BOLT: Block-Orthonormal Lanczos for Trace estimation of matrix functions
Kingsley Yeon, Promit Ghosal, Mihai Anitescu
TL;DR
This work tackles the challenge of estimating traces of matrix functions under memory and restricted-access constraints. It introduces Block-Orthonormal SLQ (BOLT), a block-based Lanczos quadrature method that matches Hutch++ accuracy without requiring randomized SVD, and shows superior performance in flat-spectrum regimes. Building on BOLT, Subblock SLQ enables memory-efficient trace estimation using only small principal submatrices, enabling proxy KL divergence and Wasserstein-2 distance computations in singular or under-sampled settings. The authors provide rigorous theoretical guarantees (unbiasedness, variance bounds, localization) and demonstrate practical gains on high-dimensional problems, including MNIST regularization and HODLR-divergence estimation, with detailed FLOP- and memory-analysis.

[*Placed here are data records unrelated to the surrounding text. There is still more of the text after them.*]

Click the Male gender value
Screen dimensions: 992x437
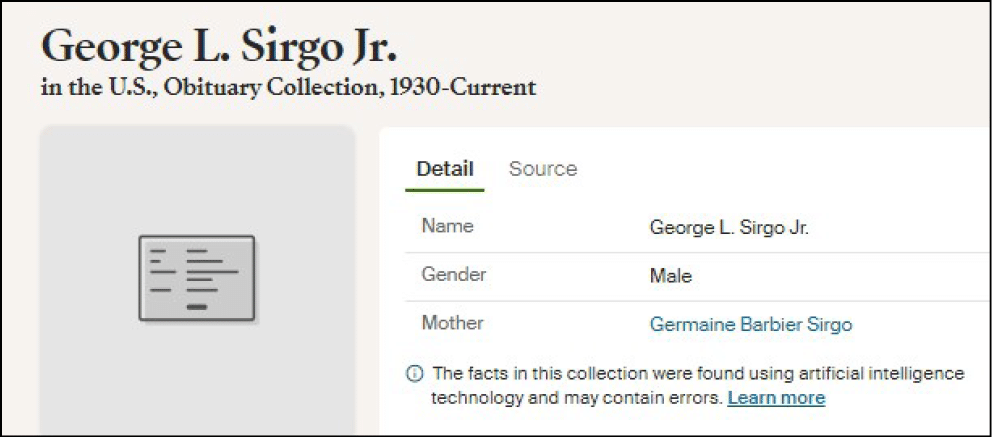click(670, 276)
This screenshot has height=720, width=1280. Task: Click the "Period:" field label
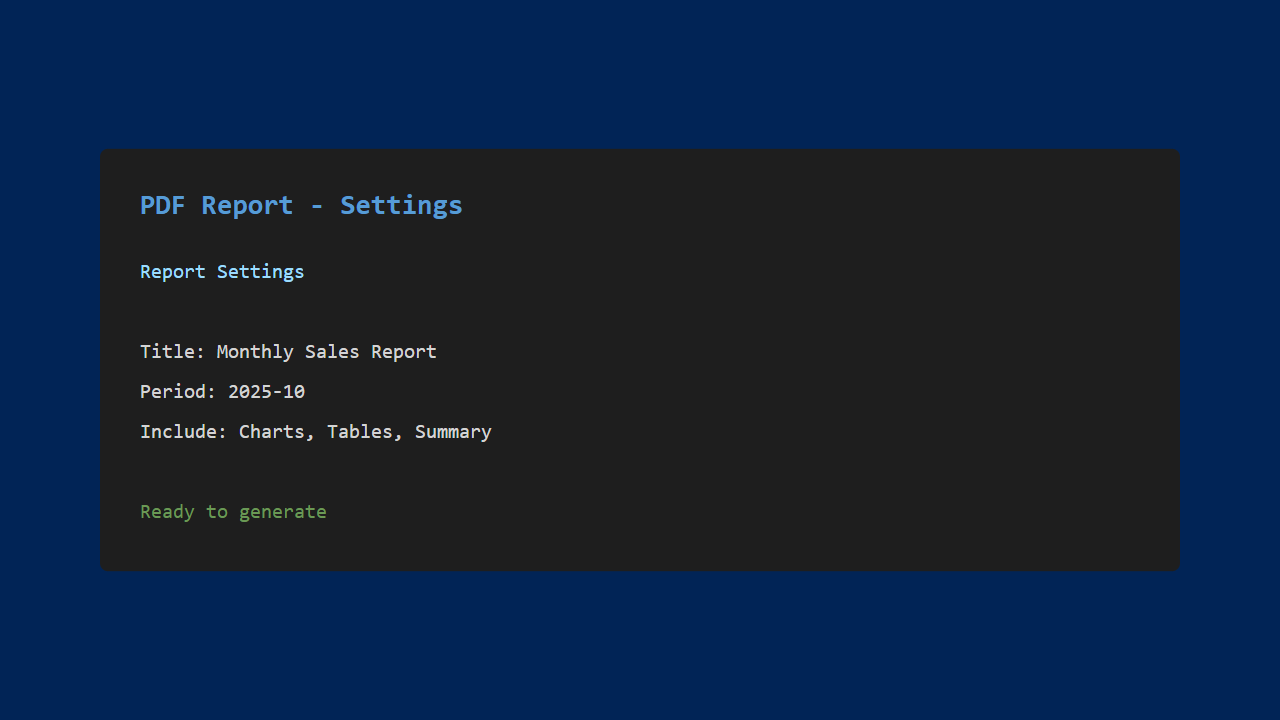click(178, 392)
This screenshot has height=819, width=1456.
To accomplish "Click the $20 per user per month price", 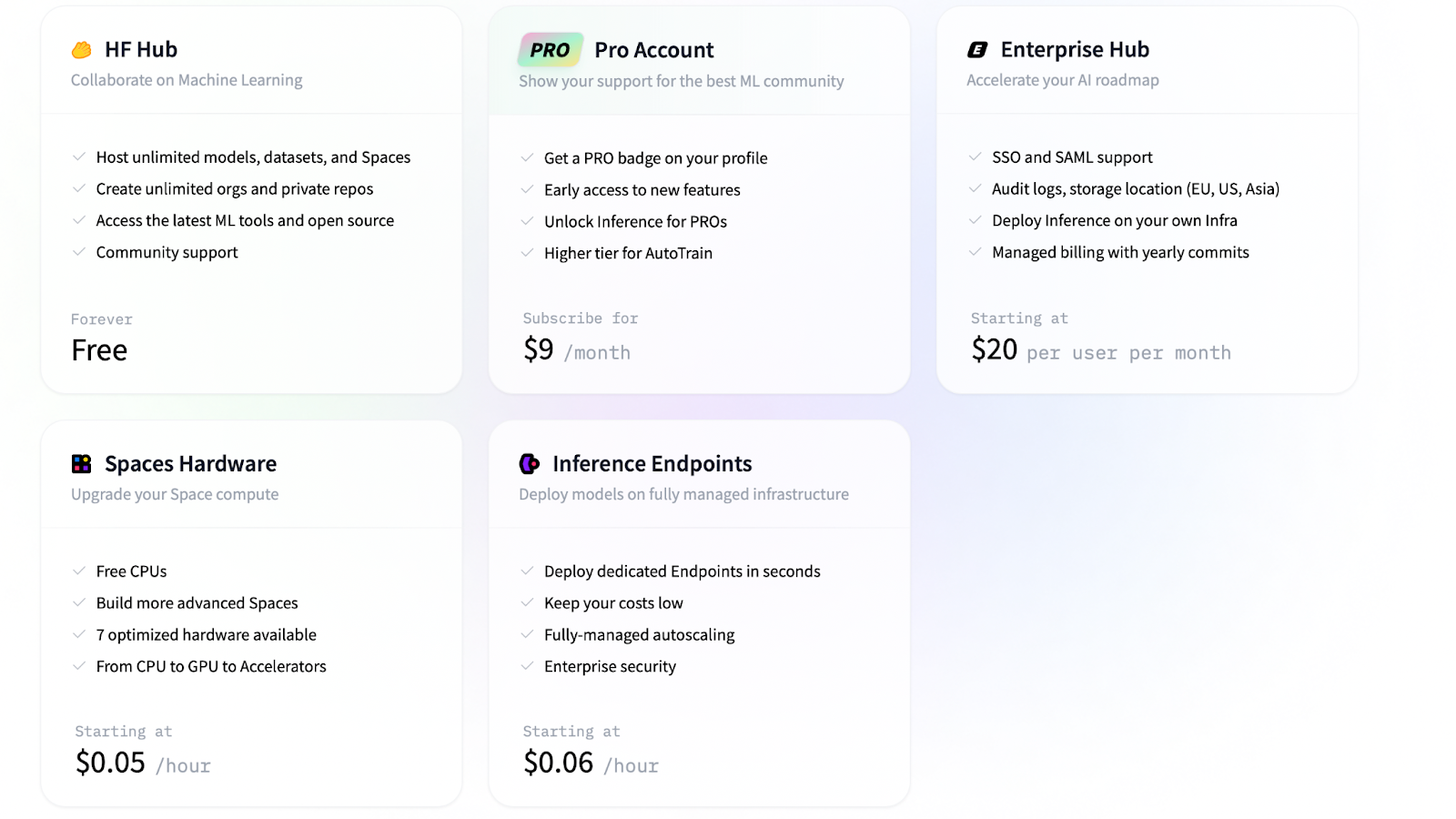I will 1101,349.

Overall, the framework delivers scalable, low-memory tools for trace-based divergences and distributional distances in large-scale covariance-structured problems.
Abstract
Efficient matrix trace estimation is essential for scalable computation of log-determinants, matrix norms, and distributional divergences. In many large-scale applications, the matrices involved are too large to store or access in full, making even a single matrix-vector (mat-vec) product infeasible. Instead, one often has access only to small subblocks of the matrix or localized matrix-vector products on restricted index sets. Hutch++ achieves optimal convergence rate but relies on randomized SVD and assumes full mat-vec access, making it difficult to apply in these constrained settings. We propose the Block-Orthonormal Stochastic Lanczos Quadrature (BOLT), which matches Hutch++ accuracy with a simpler implementation based on orthonormal block probes and Lanczos iterations. BOLT builds on the Stochastic Lanczos Quadrature (SLQ) framework, which combines random probing with Krylov subspace methods to efficiently approximate traces of matrix functions, and performs better than Hutch++ in near flat-spectrum regimes. To address memory limitations and partial access constraints, we introduce Subblock SLQ, a variant of BOLT that operates only on small principal submatrices. As a result, this framework yields a proxy KL divergence estimator and an efficient method for computing the Wasserstein-2 distance between Gaussians - both compatible with low-memory and partial-access regimes. We provide theoretical guarantees and demonstrate strong empirical performance across a range of high-dimensional settings.